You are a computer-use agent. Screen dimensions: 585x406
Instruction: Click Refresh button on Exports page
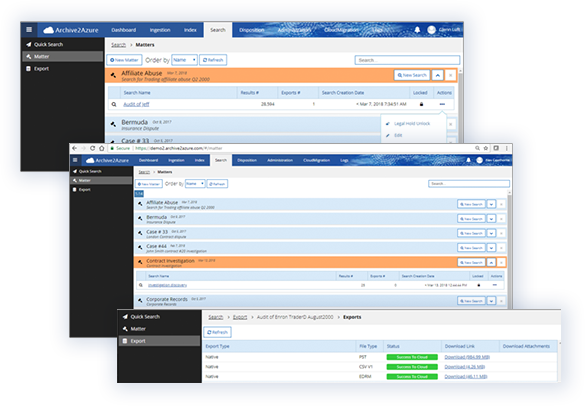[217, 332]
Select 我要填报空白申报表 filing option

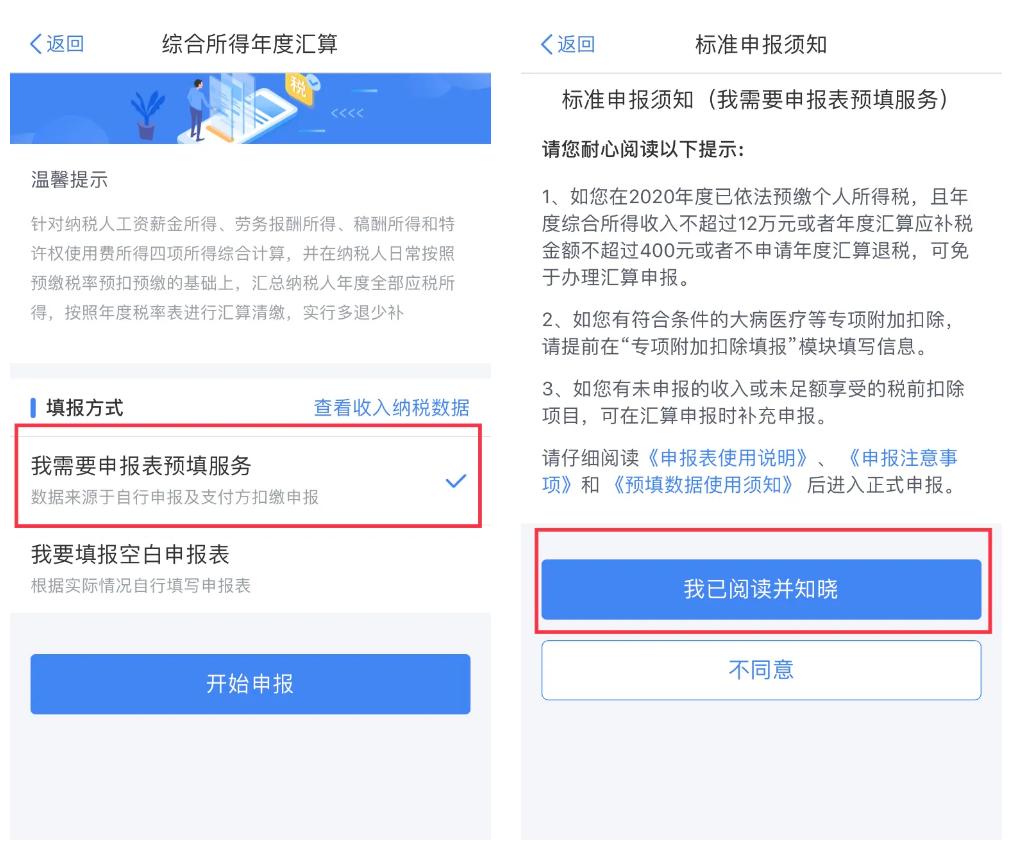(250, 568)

[Do this]
Rewrite all the items above, changing "Refresh" to "Reload" and leaving everything else as it is. Omit the pictures from your answer.

[Written answer]
You are a computer-use agent. Screen dimensions: 585x406
Instruction: Click Reload button on Exports page
[217, 332]
Select 我要填报空白申报表 filing option

(250, 568)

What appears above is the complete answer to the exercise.